> [TASK TO COMPLETE]:
Revise everything from the start of the material down through the line containing "click(x=92, y=76)" by replacing "screenshot" with "screen capture", and give those lines back with nothing else changed.

> [RECORDS SHOWN]:
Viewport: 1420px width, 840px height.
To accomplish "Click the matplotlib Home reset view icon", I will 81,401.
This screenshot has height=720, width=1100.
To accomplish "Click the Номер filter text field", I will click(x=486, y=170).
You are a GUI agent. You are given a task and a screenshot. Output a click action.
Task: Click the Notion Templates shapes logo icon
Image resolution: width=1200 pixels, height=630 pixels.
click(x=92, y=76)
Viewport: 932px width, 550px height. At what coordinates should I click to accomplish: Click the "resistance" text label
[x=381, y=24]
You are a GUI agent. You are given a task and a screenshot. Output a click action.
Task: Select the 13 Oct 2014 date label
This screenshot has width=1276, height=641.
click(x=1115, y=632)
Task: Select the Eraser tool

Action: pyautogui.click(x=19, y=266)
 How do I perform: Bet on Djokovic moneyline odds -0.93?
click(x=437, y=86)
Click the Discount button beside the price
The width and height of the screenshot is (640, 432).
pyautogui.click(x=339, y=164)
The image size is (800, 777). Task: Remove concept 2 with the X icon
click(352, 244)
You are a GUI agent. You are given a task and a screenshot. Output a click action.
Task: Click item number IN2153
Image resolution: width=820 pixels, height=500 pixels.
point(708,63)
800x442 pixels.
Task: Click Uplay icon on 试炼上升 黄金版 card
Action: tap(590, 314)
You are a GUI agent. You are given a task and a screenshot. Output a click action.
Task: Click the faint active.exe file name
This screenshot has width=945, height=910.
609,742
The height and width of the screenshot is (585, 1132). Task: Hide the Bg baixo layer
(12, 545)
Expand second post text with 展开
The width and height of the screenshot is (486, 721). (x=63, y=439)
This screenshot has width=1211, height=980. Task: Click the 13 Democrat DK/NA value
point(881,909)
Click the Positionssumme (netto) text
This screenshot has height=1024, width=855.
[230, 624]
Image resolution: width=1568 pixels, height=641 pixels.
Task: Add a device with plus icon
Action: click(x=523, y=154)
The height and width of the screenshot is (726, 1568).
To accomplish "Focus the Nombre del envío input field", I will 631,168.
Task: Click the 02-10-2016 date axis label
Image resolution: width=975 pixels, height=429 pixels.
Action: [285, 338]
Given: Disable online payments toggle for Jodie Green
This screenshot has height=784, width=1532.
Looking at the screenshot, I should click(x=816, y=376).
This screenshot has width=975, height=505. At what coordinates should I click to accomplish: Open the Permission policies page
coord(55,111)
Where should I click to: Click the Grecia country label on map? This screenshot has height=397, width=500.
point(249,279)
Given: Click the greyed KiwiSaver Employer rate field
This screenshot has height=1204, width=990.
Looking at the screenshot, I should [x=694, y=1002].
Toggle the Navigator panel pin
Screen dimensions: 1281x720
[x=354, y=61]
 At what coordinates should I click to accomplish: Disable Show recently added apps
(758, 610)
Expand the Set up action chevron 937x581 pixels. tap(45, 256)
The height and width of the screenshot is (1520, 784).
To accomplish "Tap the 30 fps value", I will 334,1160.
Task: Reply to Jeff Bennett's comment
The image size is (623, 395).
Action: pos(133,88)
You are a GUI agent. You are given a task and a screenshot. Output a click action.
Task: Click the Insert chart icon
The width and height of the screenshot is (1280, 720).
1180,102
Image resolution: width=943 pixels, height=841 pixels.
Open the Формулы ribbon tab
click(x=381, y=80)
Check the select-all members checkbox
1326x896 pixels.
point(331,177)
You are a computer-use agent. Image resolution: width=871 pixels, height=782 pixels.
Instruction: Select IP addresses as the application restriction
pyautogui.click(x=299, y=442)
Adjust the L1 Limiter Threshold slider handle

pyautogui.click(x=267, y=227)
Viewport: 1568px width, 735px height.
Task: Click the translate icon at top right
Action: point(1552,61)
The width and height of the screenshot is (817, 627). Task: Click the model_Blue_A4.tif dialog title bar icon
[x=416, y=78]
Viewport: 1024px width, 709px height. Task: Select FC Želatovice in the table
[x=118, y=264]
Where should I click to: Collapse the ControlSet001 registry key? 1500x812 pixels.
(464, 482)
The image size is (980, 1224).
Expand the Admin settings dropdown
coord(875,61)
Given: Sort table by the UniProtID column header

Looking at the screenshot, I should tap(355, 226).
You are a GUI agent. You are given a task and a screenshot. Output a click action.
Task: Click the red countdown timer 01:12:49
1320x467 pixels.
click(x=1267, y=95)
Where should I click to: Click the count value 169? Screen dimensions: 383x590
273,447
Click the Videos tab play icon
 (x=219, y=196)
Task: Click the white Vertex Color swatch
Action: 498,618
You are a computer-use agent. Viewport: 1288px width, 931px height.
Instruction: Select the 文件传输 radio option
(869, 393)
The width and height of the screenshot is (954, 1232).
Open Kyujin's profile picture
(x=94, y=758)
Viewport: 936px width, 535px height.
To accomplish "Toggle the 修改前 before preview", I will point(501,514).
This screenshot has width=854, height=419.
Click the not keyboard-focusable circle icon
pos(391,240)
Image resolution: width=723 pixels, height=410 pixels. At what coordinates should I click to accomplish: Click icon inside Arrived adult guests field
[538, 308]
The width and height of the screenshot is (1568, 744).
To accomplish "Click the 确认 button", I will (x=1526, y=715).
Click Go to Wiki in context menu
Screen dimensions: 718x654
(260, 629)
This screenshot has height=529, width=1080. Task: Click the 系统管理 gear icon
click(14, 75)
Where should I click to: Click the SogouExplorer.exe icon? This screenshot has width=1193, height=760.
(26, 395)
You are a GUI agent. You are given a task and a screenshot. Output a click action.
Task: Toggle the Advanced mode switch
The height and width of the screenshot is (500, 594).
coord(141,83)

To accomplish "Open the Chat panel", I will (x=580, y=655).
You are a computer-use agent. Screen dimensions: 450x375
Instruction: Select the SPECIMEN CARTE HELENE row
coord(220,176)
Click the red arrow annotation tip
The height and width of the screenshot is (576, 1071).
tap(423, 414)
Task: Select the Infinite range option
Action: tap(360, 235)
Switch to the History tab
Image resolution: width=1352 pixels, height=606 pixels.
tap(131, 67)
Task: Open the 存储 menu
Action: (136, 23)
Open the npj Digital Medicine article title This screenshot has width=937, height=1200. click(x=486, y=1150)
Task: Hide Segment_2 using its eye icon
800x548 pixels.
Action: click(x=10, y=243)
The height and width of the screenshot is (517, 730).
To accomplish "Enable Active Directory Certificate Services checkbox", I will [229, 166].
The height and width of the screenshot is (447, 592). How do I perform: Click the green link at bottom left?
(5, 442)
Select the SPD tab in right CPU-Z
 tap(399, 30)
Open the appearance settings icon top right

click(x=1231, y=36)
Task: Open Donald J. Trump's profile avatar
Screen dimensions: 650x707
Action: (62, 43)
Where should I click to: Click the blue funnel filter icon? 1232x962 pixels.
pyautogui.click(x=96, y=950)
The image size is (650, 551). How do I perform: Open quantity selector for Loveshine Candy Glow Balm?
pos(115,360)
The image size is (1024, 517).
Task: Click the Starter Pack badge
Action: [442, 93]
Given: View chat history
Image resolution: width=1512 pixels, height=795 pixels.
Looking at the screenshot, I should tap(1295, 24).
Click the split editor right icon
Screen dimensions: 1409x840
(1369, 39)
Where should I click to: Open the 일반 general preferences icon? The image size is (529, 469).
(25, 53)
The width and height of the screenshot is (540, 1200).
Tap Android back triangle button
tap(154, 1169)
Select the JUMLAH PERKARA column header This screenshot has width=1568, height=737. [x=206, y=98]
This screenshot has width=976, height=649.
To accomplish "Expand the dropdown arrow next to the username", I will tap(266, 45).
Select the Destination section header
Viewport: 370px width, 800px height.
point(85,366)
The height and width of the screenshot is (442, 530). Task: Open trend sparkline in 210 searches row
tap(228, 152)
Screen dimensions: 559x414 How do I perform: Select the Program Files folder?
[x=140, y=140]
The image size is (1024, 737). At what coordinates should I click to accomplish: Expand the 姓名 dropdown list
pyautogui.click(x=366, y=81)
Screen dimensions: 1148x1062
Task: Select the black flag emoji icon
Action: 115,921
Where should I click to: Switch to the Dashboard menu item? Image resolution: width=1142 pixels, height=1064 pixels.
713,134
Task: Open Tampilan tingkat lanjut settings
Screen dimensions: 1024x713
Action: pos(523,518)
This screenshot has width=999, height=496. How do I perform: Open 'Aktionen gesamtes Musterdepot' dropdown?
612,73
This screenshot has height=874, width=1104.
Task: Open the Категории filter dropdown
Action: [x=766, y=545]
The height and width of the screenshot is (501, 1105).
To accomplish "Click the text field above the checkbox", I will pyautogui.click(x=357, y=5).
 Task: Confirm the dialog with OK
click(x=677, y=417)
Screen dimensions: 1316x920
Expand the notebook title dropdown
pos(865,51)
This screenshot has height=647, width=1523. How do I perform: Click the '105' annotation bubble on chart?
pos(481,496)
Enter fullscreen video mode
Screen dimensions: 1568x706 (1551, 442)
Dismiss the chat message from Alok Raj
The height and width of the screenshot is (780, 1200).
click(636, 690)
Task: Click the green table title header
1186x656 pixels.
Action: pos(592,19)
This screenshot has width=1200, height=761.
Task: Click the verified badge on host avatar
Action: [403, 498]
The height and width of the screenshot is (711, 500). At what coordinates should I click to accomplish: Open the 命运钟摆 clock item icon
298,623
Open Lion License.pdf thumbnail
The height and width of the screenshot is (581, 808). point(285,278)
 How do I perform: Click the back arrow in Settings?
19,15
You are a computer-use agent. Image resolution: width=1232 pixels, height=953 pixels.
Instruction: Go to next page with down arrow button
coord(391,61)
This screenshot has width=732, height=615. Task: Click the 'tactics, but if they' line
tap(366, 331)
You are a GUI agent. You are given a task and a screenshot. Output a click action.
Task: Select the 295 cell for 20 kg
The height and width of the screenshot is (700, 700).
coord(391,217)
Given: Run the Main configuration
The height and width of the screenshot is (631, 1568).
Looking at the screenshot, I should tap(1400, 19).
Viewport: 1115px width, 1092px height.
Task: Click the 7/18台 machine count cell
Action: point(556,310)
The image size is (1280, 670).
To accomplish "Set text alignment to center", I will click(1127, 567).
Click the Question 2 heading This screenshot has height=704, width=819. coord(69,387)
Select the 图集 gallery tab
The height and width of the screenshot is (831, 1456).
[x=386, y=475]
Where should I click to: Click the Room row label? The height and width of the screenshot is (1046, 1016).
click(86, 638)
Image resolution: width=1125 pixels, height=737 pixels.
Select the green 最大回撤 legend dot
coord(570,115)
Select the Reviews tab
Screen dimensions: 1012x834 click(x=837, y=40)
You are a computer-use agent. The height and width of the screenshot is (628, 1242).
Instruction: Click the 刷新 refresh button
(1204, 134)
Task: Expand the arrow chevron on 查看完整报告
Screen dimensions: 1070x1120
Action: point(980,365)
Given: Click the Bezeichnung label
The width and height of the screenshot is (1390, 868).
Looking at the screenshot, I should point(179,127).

> [EXPECTED ANSWER]:
Viewport: 1420px width, 840px height.
To accomplish "Click the matplotlib Home reset view icon", I will 81,401.
This screen capture has height=720, width=1100.
To accomplish "Click the Номер filter text field", I will click(x=486, y=170).
You are a GUI agent. You are given a task and a screen capture. Output a click action.
Task: Click the Notion Templates shapes logo icon
Image resolution: width=1200 pixels, height=630 pixels.
click(x=92, y=76)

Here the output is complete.